:: Description of the task ::
Taking the line with "You are a computer-use agent. Image" as the first and the line with "The image size is (700, 418)." as the last, set down exactly every line in that range from the entries below, and no more.

:: Supplied material ::

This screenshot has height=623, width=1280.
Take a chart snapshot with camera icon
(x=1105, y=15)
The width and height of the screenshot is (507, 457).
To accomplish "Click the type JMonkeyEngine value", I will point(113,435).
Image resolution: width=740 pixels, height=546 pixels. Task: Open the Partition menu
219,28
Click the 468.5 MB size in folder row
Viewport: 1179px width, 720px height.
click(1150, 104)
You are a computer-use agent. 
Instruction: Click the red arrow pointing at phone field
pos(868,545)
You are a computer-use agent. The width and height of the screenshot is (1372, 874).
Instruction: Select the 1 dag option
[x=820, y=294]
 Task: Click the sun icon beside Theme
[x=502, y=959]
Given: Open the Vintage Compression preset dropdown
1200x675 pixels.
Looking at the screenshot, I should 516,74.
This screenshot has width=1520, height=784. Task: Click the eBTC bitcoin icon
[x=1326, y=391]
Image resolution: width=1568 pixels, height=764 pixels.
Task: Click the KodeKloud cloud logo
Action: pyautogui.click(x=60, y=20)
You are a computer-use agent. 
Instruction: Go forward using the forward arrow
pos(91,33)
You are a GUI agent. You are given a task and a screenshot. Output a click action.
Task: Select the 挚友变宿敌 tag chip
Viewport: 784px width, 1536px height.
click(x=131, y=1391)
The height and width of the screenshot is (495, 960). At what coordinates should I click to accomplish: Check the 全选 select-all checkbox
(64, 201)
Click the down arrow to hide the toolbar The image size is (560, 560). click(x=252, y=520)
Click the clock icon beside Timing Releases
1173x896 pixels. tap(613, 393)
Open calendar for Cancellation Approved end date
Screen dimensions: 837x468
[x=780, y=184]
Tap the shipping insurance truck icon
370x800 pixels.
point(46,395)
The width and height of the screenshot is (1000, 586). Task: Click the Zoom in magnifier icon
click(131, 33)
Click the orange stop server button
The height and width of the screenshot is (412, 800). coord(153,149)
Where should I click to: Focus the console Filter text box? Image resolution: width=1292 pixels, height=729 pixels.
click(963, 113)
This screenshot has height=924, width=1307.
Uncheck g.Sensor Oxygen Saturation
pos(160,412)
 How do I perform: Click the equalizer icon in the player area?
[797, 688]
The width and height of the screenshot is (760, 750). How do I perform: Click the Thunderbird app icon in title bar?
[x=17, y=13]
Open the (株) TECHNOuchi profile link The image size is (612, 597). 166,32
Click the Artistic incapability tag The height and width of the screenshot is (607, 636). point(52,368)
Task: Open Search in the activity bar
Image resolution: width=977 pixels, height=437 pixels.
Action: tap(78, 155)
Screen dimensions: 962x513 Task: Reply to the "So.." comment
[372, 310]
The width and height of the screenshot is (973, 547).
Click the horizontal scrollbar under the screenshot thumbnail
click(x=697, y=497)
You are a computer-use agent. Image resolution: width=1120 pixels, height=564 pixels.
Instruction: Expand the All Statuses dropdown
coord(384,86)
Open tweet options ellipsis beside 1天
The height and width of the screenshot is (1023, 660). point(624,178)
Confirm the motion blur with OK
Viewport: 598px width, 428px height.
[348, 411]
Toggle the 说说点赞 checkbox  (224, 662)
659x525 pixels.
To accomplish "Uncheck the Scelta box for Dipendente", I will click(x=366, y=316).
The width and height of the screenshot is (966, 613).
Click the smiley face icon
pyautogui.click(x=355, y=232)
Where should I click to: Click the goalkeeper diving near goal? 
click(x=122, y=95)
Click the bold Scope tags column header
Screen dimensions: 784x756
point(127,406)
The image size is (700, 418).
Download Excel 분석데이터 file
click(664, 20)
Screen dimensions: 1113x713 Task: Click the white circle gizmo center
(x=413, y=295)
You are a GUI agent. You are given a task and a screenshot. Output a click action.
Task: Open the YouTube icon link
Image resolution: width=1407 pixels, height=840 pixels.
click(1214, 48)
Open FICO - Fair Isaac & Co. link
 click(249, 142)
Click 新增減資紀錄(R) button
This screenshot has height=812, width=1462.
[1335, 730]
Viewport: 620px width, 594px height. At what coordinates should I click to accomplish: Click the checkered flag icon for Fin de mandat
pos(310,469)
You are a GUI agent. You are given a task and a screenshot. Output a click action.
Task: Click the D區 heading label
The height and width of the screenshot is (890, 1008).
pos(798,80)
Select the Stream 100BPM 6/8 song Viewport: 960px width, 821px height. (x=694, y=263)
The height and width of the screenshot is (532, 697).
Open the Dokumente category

:: Result below ::
You are a computer-use agent. Image resolution: width=1120 pixels, height=564 pixels.
Instruction: Expand the All Statuses dropdown
coord(384,86)
Open tweet options ellipsis beside 1天
The height and width of the screenshot is (1023, 660). point(624,178)
Confirm the motion blur with OK
Viewport: 598px width, 428px height.
[348, 411]
Toggle the 说说点赞 checkbox  (224, 662)
659x525 pixels.
To accomplish "Uncheck the Scelta box for Dipendente", I will click(x=366, y=316).
The width and height of the screenshot is (966, 613).
Click the smiley face icon
pyautogui.click(x=355, y=232)
Where should I click to: Click the goalkeeper diving near goal? 
click(x=122, y=95)
Click the bold Scope tags column header
Screen dimensions: 784x756
point(127,406)
The image size is (700, 418).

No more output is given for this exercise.